_PROBLEM STATEMENT_: Copy out every line holding the string "checkbox" from the records below.

++++ SOURCE MATERIAL

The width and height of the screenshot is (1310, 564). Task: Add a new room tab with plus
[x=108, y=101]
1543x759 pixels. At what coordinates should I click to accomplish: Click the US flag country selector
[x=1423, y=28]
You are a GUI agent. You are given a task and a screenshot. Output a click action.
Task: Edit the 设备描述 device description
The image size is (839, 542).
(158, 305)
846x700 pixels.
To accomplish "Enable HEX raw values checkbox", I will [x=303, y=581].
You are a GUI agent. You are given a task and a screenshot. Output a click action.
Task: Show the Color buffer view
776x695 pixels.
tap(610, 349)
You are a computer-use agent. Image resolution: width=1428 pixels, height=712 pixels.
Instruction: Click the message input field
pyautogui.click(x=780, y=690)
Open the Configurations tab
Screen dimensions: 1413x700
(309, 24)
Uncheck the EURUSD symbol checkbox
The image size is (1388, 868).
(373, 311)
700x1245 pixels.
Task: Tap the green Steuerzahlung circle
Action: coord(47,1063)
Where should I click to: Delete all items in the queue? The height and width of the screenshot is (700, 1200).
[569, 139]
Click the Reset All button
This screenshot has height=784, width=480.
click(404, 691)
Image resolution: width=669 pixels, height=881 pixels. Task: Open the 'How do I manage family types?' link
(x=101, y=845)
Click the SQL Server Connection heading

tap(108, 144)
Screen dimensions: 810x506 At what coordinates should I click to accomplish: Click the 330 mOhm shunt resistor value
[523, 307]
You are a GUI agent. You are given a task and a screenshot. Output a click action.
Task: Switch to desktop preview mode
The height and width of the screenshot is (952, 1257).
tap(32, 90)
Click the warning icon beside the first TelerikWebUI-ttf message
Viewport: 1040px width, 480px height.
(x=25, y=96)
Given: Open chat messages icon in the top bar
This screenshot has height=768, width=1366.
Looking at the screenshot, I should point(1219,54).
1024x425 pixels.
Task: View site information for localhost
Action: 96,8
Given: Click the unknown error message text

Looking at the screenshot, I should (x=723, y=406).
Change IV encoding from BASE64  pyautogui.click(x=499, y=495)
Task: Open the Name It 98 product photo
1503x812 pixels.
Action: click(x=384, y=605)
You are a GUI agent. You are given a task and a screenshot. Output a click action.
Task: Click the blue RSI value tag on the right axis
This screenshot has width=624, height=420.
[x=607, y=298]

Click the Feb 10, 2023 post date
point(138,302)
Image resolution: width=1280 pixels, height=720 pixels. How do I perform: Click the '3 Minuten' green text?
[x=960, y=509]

++++++++

_ANSWER SPACE_:
To accomplish "Enable HEX raw values checkbox", I will [x=303, y=581].
Uncheck the EURUSD symbol checkbox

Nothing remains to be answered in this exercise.